**Article**
▽

CHARLOTTE, N.C. (Legal Newsline) – During the Oct. 16 hearing in which Judge George Hodges ruled in favor of Legal Newsline and unsealed essentially the entire record of Garlock Sealing Technologies' bankruptcy, he admitted that the bankruptcy proceeding should have been open to the public from the beginning.
“This is the type of proceeding that would have historically been open, and public access would have served a positive role in the functioning of the court by enabling the public to evaluate the court’s decision based on all of the evidence rather than on simply part of it,” Hodges said, according to the rough draft of the transcript.
Calling the case a “long, strange trip,” Hodges said the case led him down a path he could not have anticipated.
“I guess in a lot of ways I’m like Columbus,” Hodges said. “I set out on day one of the hearing not knowing where I was going, and when I got there I wasn’t sure where I was. If I had to guess where I was going on day one, I wouldn’t have guessed where I ended up. So we’ve had lots of twists and turns and I guess that makes things interesting.”

△

**Dataset extract**
▽

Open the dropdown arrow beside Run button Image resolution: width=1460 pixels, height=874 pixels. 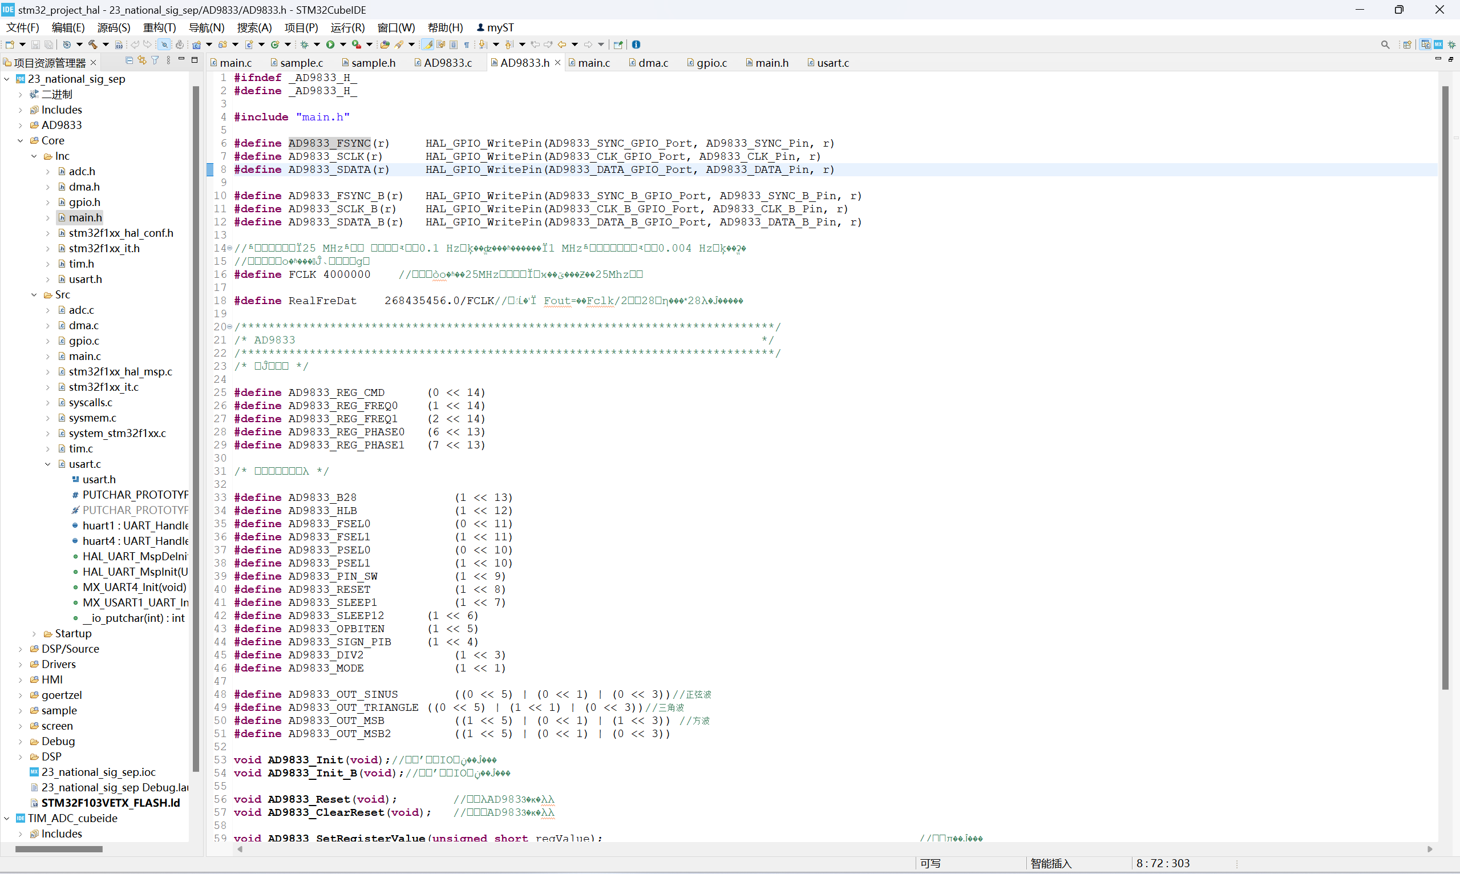(x=343, y=44)

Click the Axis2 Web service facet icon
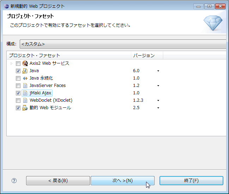click(x=25, y=63)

△

**Exercise 1**
Do these statements agree with the Garlock hearing article? For each, answer yes or no and quote the words from the article that decide it.
(a) Judge Hodges ruled against Legal Newsline.
(b) Judge Hodges compared himself to Columbus.
(c) The hearing took place on Oct. 16.
**Exercise 2**
From the Garlock hearing article, quote everything from "CHARLOTTE, N.C. (Legal" down to "from the beginning.".

**Written solution 1**
(a) No: "ruled in favor of Legal Newsline"
(b) Yes: "I guess in a lot of ways I’m like Columbus"
(c) Yes: "During the Oct. 16 hearing"

**Written solution 2**
CHARLOTTE, N.C. (Legal Newsline) – During the Oct. 16 hearing in which Judge George Hodges ruled in favor of Legal Newsline and unsealed essentially the entire record of Garlock Sealing Technologies' bankruptcy, he admitted that the bankruptcy proceeding should have been open to the public from the beginning.